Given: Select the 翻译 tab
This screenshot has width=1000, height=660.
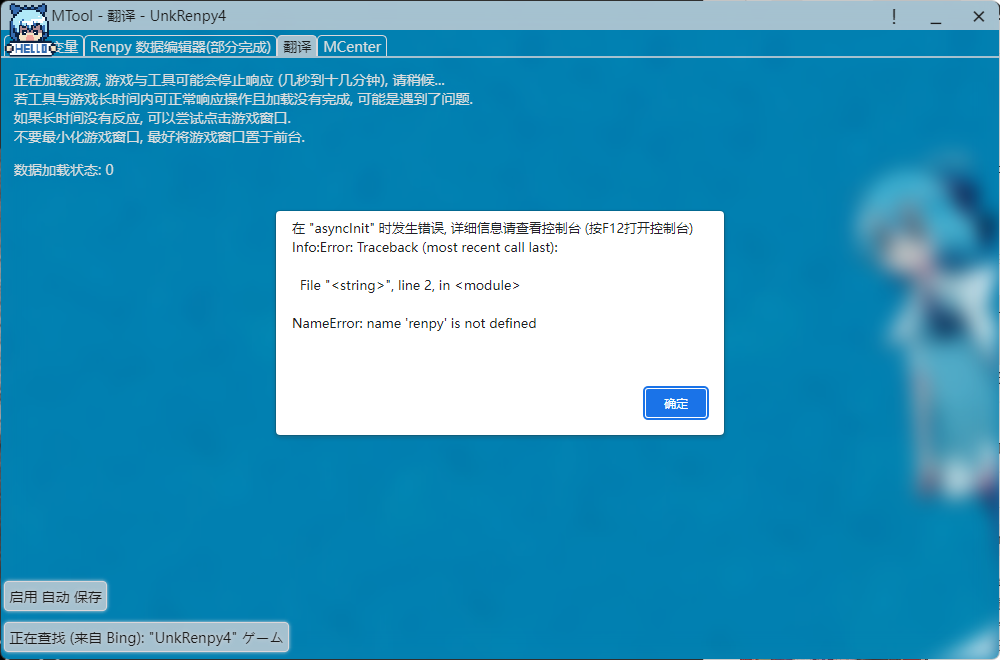Looking at the screenshot, I should pyautogui.click(x=297, y=46).
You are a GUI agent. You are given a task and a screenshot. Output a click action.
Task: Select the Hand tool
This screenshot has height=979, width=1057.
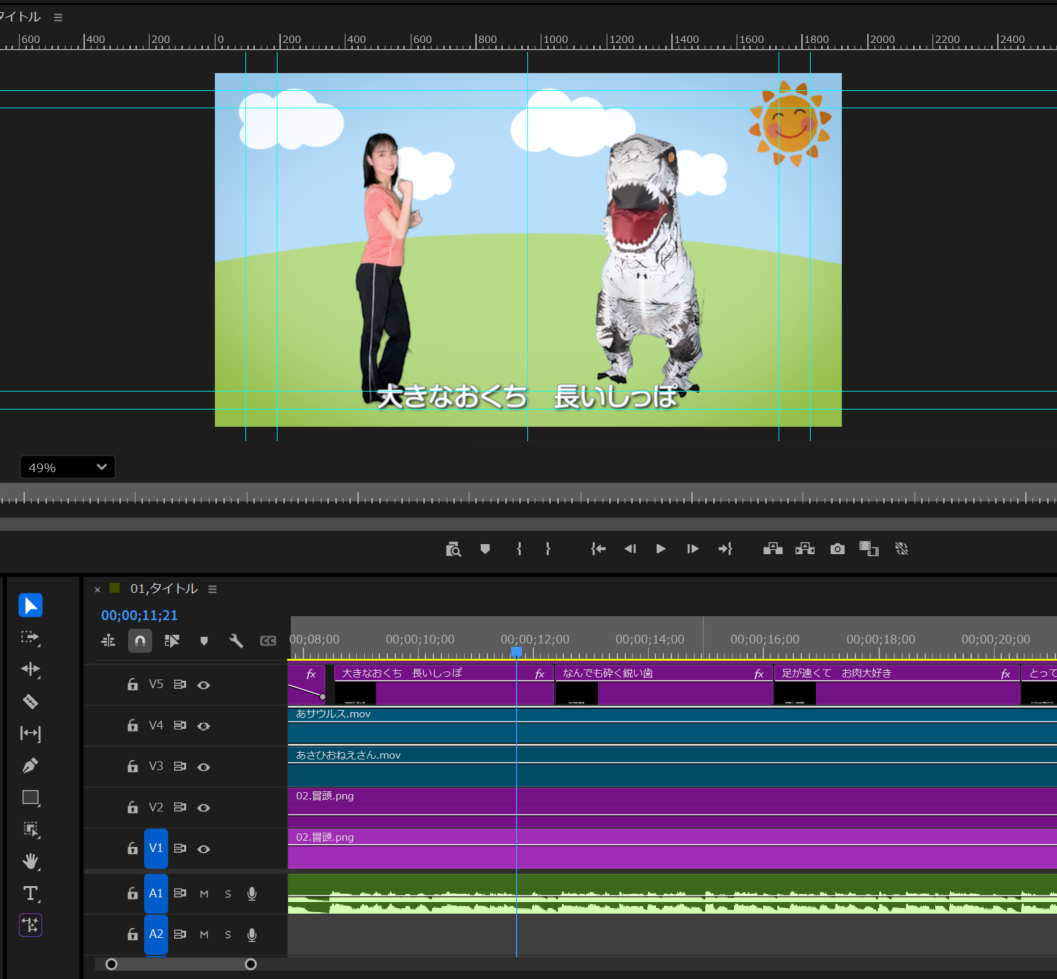[x=30, y=861]
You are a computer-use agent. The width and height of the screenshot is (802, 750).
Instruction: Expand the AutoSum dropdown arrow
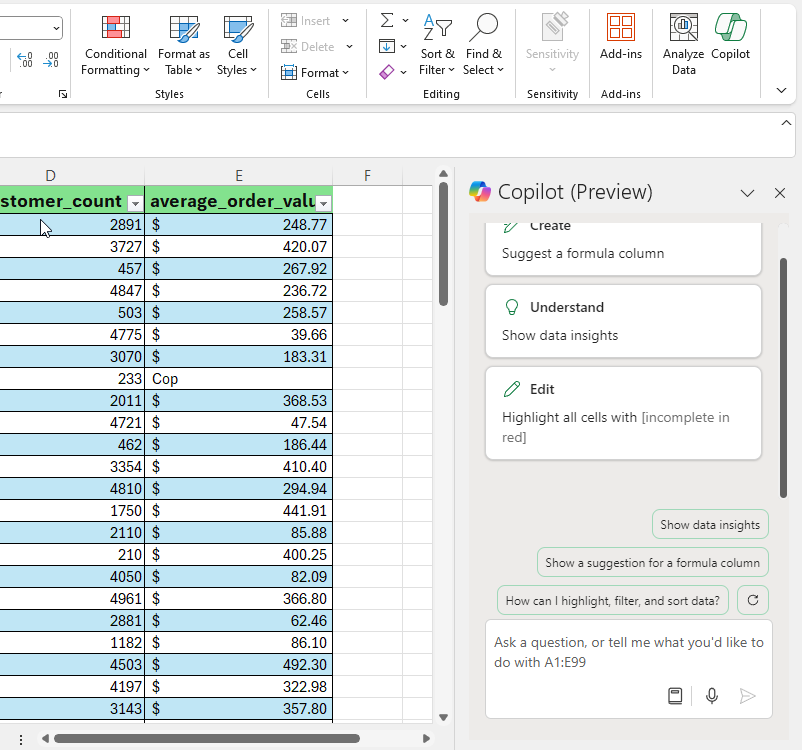click(x=405, y=20)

##############################

Exercise prompt: Give the listing again exactly, minus its images.

Answer:
Given: Select the 翻译 tab
This screenshot has width=1000, height=660.
Looking at the screenshot, I should pyautogui.click(x=297, y=46).
You are a GUI agent. You are given a task and a screenshot. Output a click action.
Task: Select the Hand tool
This screenshot has height=979, width=1057.
[x=30, y=861]
You are a computer-use agent. The width and height of the screenshot is (802, 750).
Instruction: Expand the AutoSum dropdown arrow
click(x=405, y=20)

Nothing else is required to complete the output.